Pierre Parenteau                                   Donald Ross
Charles Trottier                                    Pierre Garriepy
Bte. Boucher                                         Damas Carriere
Pierre Henry                                          Antoine Jobin

15th May 1885
Major General Fred. Middleton

General: I have received only to-day yours of the 13th instant. My council are dispersed. I wish you would let them go quiet and free. I hear that presently you are absent. Would I go to Batoche, who is going to receive me? I will go to fulfil God's will.



Duck Lake, 27th March 1885

To Major Crozier, Commanding Officer, Fort Carleton

Sir: A calamity has fallen upon the country yesterday, you are responsible for it before God and man.

Your men cannot claim that their intentions were peaceable, since they were bringing along cannons. And they fired many shots first.

God has been pleased to grant us the victory, and as our movement is to save our lives, our victory is good, and we offer it to the Almighty.

Major, we are Christians in war as in peace. We write in the name of God and of humanity to come and take away your dead, whom we respect. Come and take them to-morrow before noon.

We enclose herein a copy of a resolution adopted to-day by the representatives of the French half-breeds.

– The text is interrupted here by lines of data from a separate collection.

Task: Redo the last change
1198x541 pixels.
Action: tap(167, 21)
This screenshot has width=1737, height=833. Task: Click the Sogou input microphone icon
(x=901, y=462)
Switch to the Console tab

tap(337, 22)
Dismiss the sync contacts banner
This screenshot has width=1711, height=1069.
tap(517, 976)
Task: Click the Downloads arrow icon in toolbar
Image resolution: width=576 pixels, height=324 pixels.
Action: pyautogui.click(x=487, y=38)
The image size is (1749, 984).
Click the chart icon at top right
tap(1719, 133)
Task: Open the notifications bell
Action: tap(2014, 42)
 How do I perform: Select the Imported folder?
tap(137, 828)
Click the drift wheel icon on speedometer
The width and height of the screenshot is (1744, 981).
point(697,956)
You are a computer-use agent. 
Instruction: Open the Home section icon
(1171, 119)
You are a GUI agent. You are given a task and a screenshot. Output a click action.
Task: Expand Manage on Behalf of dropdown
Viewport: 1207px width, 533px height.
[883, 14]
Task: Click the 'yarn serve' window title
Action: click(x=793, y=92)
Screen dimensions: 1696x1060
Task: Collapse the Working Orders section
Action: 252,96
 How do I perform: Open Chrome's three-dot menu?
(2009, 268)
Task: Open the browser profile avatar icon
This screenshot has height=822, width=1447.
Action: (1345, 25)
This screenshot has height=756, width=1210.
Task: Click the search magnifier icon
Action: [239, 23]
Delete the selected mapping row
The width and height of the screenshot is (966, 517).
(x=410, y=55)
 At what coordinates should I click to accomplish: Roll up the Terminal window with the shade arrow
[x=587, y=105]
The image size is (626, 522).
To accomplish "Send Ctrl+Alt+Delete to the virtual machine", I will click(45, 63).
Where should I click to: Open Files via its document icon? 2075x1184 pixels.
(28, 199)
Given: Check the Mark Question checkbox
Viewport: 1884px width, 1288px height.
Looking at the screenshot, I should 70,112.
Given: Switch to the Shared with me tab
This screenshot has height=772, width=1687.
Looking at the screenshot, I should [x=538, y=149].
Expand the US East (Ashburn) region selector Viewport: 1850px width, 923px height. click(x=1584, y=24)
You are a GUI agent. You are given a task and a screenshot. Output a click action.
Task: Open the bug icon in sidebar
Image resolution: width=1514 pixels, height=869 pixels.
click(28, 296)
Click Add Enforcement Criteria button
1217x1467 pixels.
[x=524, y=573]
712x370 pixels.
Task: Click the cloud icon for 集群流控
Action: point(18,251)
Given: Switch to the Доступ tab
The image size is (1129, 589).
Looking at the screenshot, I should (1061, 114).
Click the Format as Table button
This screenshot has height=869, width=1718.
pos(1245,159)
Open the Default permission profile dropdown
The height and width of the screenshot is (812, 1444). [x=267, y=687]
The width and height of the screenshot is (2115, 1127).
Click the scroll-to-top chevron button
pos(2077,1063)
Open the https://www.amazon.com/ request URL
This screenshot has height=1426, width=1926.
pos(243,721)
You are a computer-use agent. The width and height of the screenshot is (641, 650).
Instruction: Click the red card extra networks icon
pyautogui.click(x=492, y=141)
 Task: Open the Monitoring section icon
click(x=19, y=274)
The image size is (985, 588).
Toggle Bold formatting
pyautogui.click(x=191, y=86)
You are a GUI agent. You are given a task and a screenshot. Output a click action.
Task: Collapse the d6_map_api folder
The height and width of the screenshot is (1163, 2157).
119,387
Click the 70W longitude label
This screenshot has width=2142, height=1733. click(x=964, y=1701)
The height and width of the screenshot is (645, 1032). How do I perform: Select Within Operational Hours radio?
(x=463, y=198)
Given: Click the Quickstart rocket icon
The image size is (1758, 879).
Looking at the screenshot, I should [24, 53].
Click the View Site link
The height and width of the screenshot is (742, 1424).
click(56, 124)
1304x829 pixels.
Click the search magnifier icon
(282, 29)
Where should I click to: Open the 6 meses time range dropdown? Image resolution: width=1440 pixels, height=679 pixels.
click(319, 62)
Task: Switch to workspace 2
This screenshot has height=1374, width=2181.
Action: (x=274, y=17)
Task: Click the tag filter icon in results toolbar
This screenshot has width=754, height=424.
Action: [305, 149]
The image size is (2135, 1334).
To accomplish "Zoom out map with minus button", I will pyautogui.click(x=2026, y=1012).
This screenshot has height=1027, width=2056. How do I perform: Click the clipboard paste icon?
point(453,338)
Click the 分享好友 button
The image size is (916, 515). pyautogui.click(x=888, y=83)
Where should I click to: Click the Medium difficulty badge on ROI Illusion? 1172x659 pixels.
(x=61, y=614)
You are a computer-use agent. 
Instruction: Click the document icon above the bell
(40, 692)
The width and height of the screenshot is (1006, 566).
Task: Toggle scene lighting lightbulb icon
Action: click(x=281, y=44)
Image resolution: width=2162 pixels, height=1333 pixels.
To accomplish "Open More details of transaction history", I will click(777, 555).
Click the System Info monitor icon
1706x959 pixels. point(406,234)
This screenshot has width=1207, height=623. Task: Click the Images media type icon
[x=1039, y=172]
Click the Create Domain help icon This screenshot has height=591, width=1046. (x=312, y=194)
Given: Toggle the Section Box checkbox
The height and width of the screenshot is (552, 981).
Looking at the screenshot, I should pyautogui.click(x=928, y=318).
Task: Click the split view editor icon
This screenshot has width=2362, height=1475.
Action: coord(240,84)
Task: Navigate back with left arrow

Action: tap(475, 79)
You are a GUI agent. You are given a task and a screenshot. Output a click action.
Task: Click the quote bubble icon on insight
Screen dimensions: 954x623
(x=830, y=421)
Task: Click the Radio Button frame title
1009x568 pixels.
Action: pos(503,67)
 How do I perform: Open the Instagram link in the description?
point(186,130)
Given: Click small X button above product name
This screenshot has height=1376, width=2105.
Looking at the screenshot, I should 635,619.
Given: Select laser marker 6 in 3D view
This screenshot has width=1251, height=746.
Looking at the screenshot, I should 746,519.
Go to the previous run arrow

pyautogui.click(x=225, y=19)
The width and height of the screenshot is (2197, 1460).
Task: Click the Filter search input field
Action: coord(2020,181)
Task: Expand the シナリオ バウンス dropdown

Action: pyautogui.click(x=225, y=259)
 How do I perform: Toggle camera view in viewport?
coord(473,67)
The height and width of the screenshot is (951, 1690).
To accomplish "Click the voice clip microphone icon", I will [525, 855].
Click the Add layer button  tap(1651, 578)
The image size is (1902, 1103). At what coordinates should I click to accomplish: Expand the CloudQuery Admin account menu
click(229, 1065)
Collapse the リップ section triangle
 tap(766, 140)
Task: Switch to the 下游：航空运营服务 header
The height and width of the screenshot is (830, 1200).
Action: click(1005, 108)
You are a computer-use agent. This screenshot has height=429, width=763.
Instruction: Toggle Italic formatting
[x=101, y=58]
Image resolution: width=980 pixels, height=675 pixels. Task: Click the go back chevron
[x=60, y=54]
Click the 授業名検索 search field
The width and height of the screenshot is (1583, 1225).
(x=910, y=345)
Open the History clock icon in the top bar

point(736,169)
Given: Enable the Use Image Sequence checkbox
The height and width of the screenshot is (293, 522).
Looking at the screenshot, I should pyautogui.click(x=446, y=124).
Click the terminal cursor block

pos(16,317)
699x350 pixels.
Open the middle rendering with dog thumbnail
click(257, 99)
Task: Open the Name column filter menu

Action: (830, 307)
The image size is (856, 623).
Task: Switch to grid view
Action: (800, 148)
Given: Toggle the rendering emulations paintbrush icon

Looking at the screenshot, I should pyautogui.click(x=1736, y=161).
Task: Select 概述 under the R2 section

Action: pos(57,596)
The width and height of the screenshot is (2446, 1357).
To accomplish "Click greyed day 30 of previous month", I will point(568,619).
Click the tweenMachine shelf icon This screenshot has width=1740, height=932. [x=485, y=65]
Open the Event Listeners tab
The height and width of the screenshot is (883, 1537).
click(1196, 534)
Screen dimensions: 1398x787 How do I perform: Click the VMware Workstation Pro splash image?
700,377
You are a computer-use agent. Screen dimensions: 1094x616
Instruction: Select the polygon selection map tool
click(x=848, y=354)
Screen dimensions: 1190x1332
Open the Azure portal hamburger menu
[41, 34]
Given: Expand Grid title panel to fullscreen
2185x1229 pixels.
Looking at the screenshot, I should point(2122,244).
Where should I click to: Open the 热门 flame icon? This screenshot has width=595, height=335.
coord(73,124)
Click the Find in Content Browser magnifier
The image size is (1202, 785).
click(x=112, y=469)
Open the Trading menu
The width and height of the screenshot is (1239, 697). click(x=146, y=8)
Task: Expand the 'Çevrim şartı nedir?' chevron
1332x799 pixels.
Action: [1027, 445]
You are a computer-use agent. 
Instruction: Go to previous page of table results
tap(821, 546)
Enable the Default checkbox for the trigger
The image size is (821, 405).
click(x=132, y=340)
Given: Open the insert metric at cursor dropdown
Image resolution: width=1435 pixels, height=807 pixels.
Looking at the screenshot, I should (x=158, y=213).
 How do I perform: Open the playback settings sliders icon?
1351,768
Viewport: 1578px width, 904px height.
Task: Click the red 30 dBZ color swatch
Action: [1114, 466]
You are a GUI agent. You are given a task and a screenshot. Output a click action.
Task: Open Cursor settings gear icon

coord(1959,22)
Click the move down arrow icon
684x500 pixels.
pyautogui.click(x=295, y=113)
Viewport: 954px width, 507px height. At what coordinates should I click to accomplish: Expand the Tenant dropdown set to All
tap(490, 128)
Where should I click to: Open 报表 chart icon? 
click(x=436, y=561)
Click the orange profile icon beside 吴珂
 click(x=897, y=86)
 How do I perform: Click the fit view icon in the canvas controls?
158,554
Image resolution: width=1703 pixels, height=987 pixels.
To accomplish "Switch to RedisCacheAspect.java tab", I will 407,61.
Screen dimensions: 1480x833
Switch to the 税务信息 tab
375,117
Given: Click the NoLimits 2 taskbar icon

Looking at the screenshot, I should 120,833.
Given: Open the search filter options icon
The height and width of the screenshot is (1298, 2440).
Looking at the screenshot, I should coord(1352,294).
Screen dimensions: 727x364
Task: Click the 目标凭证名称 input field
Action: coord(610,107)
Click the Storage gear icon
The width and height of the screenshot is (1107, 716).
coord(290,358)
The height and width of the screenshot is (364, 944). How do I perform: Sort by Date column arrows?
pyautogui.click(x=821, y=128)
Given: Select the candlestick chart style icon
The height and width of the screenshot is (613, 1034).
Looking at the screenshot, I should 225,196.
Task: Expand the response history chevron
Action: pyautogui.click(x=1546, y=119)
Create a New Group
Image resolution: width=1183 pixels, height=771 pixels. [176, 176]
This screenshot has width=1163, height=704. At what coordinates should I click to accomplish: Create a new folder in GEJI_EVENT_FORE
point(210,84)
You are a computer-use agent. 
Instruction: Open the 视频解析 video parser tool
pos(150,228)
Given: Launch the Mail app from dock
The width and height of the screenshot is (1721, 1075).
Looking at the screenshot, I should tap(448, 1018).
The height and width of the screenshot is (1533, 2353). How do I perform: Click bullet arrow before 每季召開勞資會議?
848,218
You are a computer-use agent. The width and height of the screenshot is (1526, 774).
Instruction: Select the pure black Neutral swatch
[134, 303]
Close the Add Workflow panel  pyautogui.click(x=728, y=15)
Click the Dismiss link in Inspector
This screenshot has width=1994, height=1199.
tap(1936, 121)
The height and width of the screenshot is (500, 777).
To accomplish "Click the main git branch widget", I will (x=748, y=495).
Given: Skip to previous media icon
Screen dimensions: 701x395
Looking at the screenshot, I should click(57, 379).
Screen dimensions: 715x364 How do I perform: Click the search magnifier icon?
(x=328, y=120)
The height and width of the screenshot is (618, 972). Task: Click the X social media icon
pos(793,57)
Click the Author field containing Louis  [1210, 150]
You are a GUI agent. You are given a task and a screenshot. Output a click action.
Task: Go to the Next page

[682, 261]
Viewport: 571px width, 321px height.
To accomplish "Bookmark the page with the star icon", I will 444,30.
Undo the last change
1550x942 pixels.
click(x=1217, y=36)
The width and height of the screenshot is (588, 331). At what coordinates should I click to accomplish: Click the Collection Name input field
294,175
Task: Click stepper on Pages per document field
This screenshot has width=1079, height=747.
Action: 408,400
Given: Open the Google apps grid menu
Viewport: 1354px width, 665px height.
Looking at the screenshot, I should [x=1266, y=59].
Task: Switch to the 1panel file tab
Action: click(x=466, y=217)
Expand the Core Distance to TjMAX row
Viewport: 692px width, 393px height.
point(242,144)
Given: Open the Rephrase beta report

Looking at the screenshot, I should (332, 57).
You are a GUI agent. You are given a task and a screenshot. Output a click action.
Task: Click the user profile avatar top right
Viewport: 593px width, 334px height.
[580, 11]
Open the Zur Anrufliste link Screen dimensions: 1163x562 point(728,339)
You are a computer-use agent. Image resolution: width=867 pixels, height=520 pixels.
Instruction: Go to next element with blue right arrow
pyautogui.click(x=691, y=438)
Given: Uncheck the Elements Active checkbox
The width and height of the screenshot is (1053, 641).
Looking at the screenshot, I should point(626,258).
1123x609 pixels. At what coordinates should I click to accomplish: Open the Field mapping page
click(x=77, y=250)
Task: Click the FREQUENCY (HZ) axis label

Albert Monkman                                  J. Bte. Boucher
Gabriel Dumont                                    Damos Carriere
Norbert Delorme                                   Bte. Parenteau
Pierre Garriepy                                      Pierre Parenteau
Donald Ross                                         Amt. Jobin
Moise Ouellete                                     David Tourond
Maxime Lepine                                     P. Garnot, secretary

(copy of minute)

That a prisoner be liberated and given a letter to the commanding officer at Carlton, inviting him in the name of God and of humanity to come and take away the bodies of the unfortunate who fell yesterday on his side in the combat; that far from being molested he will be accompanied by our condolences in the fulfilment of that sorrowful duty, that we will wait till to-morrow noon. Moved by Mr. Monkman, seconded by Mr Jean Baptiste Boucher, and unanimously carried.